If I wish to change my service provider I will not want the move to be delayed by an inability to port my number. But if I am to port my number to the service provider of my choice, I cannot do so unless my current service provider (and the original Range Holder if not the same) has porting arrangements already established with my new service provider.
In Ofcom’s General Conditions of Entitlement, GC 18 imposes two different obligations on communications providers. The first is the obligation on CPs to provide “number portability” to their own subscribers (GC 18.1). The second is to provide “Porting” on request to other communications providers “as soon as is reasonably practicable” (GC 18.2). In order to be able to comply with GC 18.1, most CPs try and get in place as many porting contracts as they can, so that they are ready to port a customer’s number when requested. If the relevant commercial arrangements are not in place, then the customer will either have to wait, or will tire of waiting and will go elsewhere. Because of this, UK porting processes can act as a real barrier to competition.
It is therefore crucial that Ofcom is ready to enforce the requirements of GC18 against any CP who refuses to agree to a Porting request from another CP. The problem is that there are now hundreds of CPs with their own number ranges and the work involved in setting up all the necessary commercial arrangements is adding a huge and disproportionate cost to doing business as a CP. The sheer volume of porting agreements being negotiated also means that a growing number of complaints and disputes are being laid at Ofcom’s door.

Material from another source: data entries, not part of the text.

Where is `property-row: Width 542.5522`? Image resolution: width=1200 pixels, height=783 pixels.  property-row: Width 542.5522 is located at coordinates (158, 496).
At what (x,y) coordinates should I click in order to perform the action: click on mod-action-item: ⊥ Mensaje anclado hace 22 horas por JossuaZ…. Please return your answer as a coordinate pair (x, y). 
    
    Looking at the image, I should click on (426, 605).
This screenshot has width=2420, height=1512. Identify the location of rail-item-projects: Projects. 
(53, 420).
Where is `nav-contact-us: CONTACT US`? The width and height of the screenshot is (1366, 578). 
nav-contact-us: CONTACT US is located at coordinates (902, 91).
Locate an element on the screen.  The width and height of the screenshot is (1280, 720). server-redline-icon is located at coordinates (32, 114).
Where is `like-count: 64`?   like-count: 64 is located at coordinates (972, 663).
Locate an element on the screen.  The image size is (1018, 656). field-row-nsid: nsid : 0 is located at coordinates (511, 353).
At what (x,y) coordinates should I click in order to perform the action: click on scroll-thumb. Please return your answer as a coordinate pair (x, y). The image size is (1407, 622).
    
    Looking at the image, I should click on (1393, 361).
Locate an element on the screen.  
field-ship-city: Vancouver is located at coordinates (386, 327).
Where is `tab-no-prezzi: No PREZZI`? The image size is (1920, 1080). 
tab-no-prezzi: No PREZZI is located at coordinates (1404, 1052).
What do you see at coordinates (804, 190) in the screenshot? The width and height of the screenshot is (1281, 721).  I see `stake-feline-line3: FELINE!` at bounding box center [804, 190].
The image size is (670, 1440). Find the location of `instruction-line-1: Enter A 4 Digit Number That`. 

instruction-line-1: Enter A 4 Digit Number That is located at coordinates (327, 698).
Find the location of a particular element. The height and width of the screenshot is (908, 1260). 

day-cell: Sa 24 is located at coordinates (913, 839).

The work involved for Ofcom staff in investigating all these complaints is a strain on their resources, and so they are tending to abdicate responsibility. They will not usually enforce General Condition 18.2 unless there is evidence of an end user waiting to port. But this makes a mockery of the obligation to offer timely number portability to end users. If you wait until there is a customer request, the customer will have to wait about a year to move their service.
The UK government is currently working on transposing the European Commission’s amended Universal Service Directive into UK law. This new Directive requires that CPs port numbers within one working day. With the current UK porting process, it will be impossible to comply with this law unless as many porting arrangements as possible are in place between CPs.
So Ofcom needs to make a choice: either put the necessary resources into enforcing the obligation to offer Porting upon request, or (preferably) recognise that porting processes need a complete overhaul. Ofcom should mandate the introduction of a central database which CPs can use to route calls efficiently to the correct terminating operator. This would be an appropriate solution for the 21st century.